One group consistently and particularly taken with tarot is artists. The decks are a sort of art object, after all, and artists are themselves in the business of making meaning. In the early 1970s, Salvador Dalí began work on a deck featuring himself as the magician and his wife, Gala, as the Empress. In 1979, Niki de Saint Phalle began constructing her Tarot Garden, a grouping, in Italy’s Tuscan hills, of 22 large-scale concrete sculptures inspired by tarot imagery and adorned with mosaic and mirrored tiles. A standout is “The Empress,” an opulent large-breasted sphinx adorned with a crown, which served for a time as the artist’s living quarters.
Now, a new generation of artists and designers are channeling their creativity by making decks of their own, ones that reflect the current era. The New York-based artist Tattfoo Tan created his New Earth Resiliency Oracle Cards as a part of his New Earth project, an immersive, teaching-based work that instructs users in both practical skills and spiritual modalities intended to help them contend with climate change. While we might associate tarot with the celestial, to Tan it can be a tool for staying connected to nature and the seasons here on earth. Accordingly, his deck features minimalist black-and-white sketches of fog, winter and drought. For her part, the Indiana-based artist Courtney Alexander is linking tarot to the politics of representation. Disturbed by how many so-called Black tarot decks, or those depicting Black characters, were created by white artists, she set out to make one that felt more authentically inclusive. The result was her Dust II Onyx deck, the cards of which are printed with Alexander’s ornate multimedia collage paintings, works rooted in Black diasporic histories and popular culture.
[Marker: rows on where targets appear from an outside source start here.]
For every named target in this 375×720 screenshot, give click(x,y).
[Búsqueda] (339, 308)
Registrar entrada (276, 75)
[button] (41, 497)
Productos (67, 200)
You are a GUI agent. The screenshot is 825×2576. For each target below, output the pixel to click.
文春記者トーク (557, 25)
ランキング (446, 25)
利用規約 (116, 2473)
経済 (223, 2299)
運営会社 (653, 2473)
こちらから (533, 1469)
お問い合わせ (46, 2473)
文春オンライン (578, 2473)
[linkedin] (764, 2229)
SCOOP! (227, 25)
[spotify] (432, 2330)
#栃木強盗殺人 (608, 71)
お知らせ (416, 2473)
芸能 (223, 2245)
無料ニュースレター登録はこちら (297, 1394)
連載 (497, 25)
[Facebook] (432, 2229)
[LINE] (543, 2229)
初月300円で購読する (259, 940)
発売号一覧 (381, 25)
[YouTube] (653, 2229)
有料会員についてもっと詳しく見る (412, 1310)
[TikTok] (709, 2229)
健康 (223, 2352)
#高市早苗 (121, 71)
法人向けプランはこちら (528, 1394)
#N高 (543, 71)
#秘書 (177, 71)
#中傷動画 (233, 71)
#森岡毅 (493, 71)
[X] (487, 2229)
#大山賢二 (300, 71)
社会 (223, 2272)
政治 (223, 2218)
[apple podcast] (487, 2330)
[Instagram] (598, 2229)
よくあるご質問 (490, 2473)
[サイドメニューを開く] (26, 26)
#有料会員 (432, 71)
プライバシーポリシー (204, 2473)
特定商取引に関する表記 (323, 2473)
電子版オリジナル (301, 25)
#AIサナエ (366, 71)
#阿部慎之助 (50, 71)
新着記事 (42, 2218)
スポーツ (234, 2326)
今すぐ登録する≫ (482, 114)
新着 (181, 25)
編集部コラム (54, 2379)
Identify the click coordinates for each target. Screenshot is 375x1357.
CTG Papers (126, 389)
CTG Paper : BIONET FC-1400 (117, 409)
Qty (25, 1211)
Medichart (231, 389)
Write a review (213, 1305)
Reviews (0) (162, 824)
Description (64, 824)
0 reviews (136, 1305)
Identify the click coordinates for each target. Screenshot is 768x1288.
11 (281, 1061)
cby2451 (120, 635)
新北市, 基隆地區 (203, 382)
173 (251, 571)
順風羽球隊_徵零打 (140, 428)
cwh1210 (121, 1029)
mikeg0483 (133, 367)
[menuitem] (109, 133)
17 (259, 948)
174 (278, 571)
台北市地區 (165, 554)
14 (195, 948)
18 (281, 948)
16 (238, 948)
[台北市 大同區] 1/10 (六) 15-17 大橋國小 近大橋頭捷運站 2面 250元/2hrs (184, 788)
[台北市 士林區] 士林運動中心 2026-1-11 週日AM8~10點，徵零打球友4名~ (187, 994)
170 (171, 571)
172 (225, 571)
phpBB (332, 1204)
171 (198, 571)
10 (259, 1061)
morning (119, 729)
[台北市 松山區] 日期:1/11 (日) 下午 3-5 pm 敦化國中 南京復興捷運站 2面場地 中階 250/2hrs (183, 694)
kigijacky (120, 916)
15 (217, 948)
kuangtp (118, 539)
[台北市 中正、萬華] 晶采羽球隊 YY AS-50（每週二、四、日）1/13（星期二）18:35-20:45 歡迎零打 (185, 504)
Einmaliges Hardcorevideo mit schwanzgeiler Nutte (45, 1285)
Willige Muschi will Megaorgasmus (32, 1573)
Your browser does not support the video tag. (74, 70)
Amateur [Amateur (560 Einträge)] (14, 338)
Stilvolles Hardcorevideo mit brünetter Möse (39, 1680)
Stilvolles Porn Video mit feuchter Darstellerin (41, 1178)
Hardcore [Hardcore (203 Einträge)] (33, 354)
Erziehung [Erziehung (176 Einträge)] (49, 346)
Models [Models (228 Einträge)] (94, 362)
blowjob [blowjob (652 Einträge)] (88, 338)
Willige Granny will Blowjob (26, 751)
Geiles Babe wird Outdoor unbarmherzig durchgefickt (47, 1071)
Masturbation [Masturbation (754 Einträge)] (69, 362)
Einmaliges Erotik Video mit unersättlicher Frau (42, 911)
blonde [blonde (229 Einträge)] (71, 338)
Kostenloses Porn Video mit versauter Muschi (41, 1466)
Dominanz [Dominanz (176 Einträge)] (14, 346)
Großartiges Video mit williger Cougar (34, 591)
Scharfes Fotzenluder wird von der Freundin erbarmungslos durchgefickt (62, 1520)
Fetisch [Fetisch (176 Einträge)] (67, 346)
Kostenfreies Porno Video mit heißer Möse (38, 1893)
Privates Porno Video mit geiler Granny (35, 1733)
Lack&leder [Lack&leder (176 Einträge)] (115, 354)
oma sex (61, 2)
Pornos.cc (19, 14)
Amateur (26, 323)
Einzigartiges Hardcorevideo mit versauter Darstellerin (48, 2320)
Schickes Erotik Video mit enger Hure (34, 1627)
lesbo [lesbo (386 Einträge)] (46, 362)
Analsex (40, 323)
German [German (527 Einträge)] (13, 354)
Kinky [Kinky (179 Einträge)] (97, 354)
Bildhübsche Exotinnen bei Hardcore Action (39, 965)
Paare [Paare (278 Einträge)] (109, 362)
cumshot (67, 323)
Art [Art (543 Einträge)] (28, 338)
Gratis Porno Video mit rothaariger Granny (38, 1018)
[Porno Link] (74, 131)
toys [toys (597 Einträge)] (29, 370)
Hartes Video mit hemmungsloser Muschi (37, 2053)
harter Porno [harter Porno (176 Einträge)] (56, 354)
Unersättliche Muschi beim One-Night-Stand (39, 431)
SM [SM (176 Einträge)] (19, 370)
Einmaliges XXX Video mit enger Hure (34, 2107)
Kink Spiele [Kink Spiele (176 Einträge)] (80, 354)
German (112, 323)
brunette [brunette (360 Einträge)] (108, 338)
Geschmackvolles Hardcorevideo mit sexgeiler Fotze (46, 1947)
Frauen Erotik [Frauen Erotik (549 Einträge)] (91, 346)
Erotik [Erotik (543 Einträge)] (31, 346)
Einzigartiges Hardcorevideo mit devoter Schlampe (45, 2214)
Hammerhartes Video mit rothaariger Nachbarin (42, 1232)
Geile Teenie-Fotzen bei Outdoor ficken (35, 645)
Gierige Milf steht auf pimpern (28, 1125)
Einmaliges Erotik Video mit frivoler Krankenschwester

She gave the King of Swords, traditionally a symbol of intellect, the name Papa Blade, the face of Neil deGrasse Tyson and the eyes of George Washington Carver, and the Queen of Cups, the ruler of the emotional realm, the name Mama Gourd, the face of Missy Elliott and the eyes of the poet and activist Nikki Giovanni. “The story of Blackness deserves reverence,” Alexander says, “and to be seen as powerful.”